Testemunhou ainda uma conversa entre dois militantes seniores, durante o primeiro comício de Zemmour em dezembro, onde se referiram aos funcionários negros do parque de estacionamento como “Mamadou”, um reconhecido insulto racista em França. A ofensa segue, contudo, em linha com o pensamento de Zemmour, pois o próprio afirmou que, caso seja eleito, proibiria as famílias de dar nomes não franceses às crianças, ou seja, só “teriam permissão para usá-lo [Mamadou] como um nome do meio”.

Como “jovem, branco, com formação universitária chamado Vincent – um nome no calendário cristão – e criado como católico”, Bresson considerou-se “um recruta plausível”. O jornalista revela ter ficado surpreendido com a rapidez da integração e a forma como progrediu no grupo: passou rapidamente de expedições para os que vasculham as redes sociais à procura de ameaças potencialmente sérias à segurança do líder. Foi inclusive promovido a uma lista de elite: alguns defensores dormiam na sede de campanha do político, agindo como guardas e em troca recebiam um livro autografado, uma foto ou um almoço com o próprio.

Fiquei admirado com a falta de segurança”, assume Bresson. “Mudei o meu sobrenome e inventei um emprego em relações públicas, mas nem uma vez a minha identidade foi verificada. Muitas vezes, eu podia ter mexido na secretária de Zemmour, por exemplo – embora nunca o tenha feito. Eu sou um jornalista, não um espião”.

“Esta não é uma campanha política transparente”, sublinha, quando detalha a estratégia do diretor Samuel Lafont para minar a internet. A unidade mais célebre é a “WikiZédia”, onde o nome não deixa margem para dúvidas: é responsável por controlar a página da Wikipédia de Zemmour – foi vista 5,2 milhões de vezes em 2021, tornando-se a mais consultada do país. No plano ao qual Bresson teve acesso, o propósito é precisamente esse: ser “o mais visível possível na Wikipedia”, citando as suas opiniões sobre o maior número possível de assuntos — algumas historicamente falsas –, além de enumerar as suas aparições na televisão. É uma atividade “sem precendentes”,  nas palavras do administrador da Wikipédia francesa, Jules.

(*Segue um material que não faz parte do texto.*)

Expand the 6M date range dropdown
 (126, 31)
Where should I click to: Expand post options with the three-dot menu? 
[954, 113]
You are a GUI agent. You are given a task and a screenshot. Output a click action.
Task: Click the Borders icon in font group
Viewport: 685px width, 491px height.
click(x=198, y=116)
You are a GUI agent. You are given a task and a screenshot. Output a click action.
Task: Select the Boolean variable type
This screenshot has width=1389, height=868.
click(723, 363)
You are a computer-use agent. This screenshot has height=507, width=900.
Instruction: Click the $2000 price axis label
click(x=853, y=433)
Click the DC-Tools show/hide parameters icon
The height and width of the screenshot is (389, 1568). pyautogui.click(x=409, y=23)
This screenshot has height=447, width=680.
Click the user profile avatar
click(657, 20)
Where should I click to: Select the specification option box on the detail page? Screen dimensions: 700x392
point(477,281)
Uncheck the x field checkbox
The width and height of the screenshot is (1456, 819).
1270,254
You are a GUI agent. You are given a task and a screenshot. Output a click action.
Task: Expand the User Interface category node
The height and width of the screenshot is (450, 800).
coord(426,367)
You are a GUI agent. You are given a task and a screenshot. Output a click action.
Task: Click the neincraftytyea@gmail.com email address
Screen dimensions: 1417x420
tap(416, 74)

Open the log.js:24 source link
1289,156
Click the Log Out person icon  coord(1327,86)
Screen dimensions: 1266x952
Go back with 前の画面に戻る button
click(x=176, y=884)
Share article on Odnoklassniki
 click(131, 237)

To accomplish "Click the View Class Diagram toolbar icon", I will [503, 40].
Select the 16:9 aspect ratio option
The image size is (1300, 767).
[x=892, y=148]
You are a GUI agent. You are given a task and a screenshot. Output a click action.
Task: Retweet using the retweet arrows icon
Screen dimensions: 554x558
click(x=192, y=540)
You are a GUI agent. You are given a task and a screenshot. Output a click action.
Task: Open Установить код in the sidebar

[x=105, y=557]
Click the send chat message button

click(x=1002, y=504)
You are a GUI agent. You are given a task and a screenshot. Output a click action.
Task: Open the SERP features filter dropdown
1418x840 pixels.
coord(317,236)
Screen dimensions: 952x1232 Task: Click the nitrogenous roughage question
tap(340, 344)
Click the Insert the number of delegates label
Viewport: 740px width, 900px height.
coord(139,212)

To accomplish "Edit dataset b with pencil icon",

Entre as instruções recebidas, os jovens entram nos mais variados grupos de Facebook, desde fãs da falecida estrela de rock francesa Johnny Hallyday a adeptos do clube de futebol Lyon, ou até mesmo a amantes de pizza ou anti-vacinas. Aí, publicam conteúdo pró-Zemmour para, em simultâneo, questionar a opinião dos membros do grupo sobre o candidato de extrema-direita. “Eles podem publicar exatamente o mesmo conteúdo em 20 grupos diferentes. Trata-se de criar a impressão de um enorme número de pessoas, de um movimento online massivo”.

O livro, que levou  seis meses da ideia à publicação, esteve até ao final da última semana nas mãos de um dos principais advogados dos média franceses.

É sobre infiltração em nome de mais transparência. Éric Zemmour é o único candidato presidencial condenado por discurso de ódio racista. A atividade online da sua campanha é no mínimo amoral. Há um interesse público muito claro”, justificou um dos editores do livro, Geoffrey Le Guilcher, visto que já estão a ponderar a hipótese de ação judicial contra aquelas 302 páginas.